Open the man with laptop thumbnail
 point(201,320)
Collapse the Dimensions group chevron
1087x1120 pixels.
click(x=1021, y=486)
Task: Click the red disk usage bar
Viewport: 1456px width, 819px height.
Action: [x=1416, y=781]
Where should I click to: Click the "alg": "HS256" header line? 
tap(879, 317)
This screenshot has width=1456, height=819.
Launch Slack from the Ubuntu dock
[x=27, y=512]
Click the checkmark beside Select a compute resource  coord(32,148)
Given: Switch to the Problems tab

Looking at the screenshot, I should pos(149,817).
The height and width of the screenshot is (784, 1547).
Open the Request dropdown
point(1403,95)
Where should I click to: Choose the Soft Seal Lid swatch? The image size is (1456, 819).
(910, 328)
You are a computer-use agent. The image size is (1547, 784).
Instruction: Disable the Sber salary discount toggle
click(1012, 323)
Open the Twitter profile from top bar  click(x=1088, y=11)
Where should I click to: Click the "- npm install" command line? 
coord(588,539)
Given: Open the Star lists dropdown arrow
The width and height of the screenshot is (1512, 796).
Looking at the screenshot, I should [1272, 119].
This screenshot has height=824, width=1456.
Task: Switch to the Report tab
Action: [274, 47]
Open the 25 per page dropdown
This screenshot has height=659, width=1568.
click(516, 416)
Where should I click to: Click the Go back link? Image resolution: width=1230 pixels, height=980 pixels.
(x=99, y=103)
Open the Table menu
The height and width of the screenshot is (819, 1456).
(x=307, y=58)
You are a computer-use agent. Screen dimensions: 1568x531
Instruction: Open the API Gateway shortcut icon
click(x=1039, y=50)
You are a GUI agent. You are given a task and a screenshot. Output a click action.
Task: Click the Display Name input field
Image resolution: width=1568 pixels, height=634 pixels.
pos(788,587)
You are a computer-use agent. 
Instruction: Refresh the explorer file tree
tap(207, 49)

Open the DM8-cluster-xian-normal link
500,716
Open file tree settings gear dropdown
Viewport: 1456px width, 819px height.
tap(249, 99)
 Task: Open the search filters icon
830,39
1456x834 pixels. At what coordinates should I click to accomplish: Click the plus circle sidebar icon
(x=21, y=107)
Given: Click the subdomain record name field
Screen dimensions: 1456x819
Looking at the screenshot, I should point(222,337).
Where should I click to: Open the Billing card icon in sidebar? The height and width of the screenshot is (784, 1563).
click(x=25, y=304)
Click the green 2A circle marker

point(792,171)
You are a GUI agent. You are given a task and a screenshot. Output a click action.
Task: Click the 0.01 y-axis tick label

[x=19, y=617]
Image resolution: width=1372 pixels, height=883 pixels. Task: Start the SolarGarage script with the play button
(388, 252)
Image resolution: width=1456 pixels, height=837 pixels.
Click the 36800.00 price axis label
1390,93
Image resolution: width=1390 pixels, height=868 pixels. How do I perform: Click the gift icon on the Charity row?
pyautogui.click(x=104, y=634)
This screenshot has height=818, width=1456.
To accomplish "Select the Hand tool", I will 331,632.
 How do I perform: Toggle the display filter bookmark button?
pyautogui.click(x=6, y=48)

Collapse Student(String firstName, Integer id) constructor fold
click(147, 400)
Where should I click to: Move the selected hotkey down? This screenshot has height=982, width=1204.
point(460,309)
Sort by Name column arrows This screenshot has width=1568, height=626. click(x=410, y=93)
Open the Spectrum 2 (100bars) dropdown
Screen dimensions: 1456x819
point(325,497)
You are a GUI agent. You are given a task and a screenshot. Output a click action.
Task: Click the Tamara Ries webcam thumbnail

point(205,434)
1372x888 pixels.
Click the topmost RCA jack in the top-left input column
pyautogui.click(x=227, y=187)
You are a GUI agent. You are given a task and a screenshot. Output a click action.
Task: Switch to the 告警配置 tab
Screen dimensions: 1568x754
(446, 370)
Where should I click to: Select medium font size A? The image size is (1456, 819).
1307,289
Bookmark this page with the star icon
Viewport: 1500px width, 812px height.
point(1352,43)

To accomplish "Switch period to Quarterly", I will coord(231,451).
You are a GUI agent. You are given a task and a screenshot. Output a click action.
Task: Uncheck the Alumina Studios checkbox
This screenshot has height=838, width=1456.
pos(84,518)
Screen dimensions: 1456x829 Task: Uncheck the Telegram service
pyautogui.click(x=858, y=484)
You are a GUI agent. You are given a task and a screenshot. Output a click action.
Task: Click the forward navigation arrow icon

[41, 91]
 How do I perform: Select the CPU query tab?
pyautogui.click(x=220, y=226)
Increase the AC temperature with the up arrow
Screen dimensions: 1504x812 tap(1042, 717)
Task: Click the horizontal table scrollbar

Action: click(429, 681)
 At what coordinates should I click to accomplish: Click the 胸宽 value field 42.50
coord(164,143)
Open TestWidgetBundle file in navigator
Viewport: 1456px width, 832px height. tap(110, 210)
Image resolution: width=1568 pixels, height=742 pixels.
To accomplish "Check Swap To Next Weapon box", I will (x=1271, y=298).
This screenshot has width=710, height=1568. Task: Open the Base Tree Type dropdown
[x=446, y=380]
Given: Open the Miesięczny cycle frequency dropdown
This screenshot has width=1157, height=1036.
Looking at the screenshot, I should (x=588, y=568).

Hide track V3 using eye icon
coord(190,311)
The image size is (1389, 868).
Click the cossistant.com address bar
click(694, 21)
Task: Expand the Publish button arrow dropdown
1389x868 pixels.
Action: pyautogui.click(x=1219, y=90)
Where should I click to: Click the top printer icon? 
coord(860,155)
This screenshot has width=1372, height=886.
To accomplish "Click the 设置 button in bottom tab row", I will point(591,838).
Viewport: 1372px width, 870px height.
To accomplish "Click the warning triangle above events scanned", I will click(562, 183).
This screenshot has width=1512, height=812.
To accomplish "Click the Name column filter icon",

- [How to complete this task]
Find the lines in the entries above where "computer" occurs, and copy each of them.

- [Solved problem]
You are a computer-use agent. The image size is (1547, 784).
You are a computer-use agent. Screen dimensions: 1568x531
You are a computer-use agent. 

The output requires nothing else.